After two years of work, the Council of Diversity and Inclusion has published a draft of the Diversity and Inclusion Plan. After seeking feedback from the Grinnell College community, the Council will present a final plan to President Raynard Kington which will include what the College website describes as “strategic recommendations to the President on how to develop and sustain an inclusive and diverse campus community.”
The Council sent a draft of the plan to all members of the student body, along with a form for students to give feedback on the draft and an invitation to discuss the plan with Lakesia Johnson, chair and co-convener of the Council, and Maure Smith-Benanti, the other co-convener, at two events on Tuesday, April 3 and Wednesday, April 4.
At the events, Johnson and Smith-Benanti proposed changes that include downplaying the role of standardized testing in admissions, extending diversity and inclusion training for students past New Student Orientation, having “cultural centers [like the Conney M. Kimbo Black Cultural Center and the Stonewall Resource Center] that reflect best practices” as determined by an advisory board, creating an identity-based mentoring program to help students after they graduate, establishing a multicultural alumni weekend and adding a question in budget request forms about how funding would contribute to diversity and inclusion.
Additional recommendations contained in the draft include continuing the College’s partnership with Community Based Organizations (CBOs) like QuestBridge and RaiseMe, and developing a historical tour of Grinnell that shows “its social justice past.” They also hope to send the message that “promoting student healing” should be a priority, and plan to do so by teaching students “self-care strategies,” instituting a mandatory diversity and inclusion course for first-years which could possibly be included in tutorial classes and expanding all-gender restrooms to every building in the College.
The Council also recommended changes that would make Grinnell a better workplace, especially for staff, who tend to be less satisfied with working at Grinnell than faculty are. This would include “professional development on inclusive practice for managers and supervisors” and the creation of a mentoring program for new staff.
This year’s plan is an update to a similar plan from 2011, which an ad hoc committee released in response to issues they saw from a campus climate survey from 2009. The 2011 plan led to the institution of a protocol for addressing bias-related incidents and the establishment of the Peer Connection Pre-Orientation Program and writing mentors.
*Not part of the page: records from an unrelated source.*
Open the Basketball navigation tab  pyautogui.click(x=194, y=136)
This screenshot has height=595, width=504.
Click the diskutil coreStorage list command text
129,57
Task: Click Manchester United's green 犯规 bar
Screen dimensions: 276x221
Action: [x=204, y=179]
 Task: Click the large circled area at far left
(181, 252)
In 2015, the Council of Diversity and Inclusion, itself a product of the 2011 committee’s recommendations, decided to conduct a new climate survey to help create new recommendations that they could make to the president to improve the College. The Committee released the new climate survey to students in 2016, and the results demonstrated clearly what the Committee already knew: non-dominant groups of students felt less comfortable on campus.
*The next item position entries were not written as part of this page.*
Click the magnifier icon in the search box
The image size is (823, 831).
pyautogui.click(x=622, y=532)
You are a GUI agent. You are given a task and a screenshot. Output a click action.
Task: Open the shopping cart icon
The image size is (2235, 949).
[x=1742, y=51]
“When you’re on the front lines [of Diversity and Inclusion work], you hear a lot of things from students and faculty, so you have a sense for, at least on the anecdotal level, how people were experiencing the climate,” Johnson said at a discussion of the plan held on Wednesday, April 4. “So we had the survey and it showed that people in non-dominant groups were experiencing the climate in very different ways than those in a privileged group. That didn’t really surprise us but now we have the numbers to prove it.”
After gathering data through the survey, the Council created their draft of the plan over the course of two years. Its recommendations are structured around the College’s pre-existing Strategic Plan, which focuses on enrollment, teaching and learning, post-graduate success and management of infrastructure resources.
“We want to make diversity and inclusion work business as usual here at Grinnell. … We talked about ways to make this part of the institution so we looked at the College’s strategic plan. The strategic plan is reviewed on a regular basis… so we thought if we connected what we’re doing to the strategic plan we would make it part of what we’re doing every day to make a better place,” Johnson said.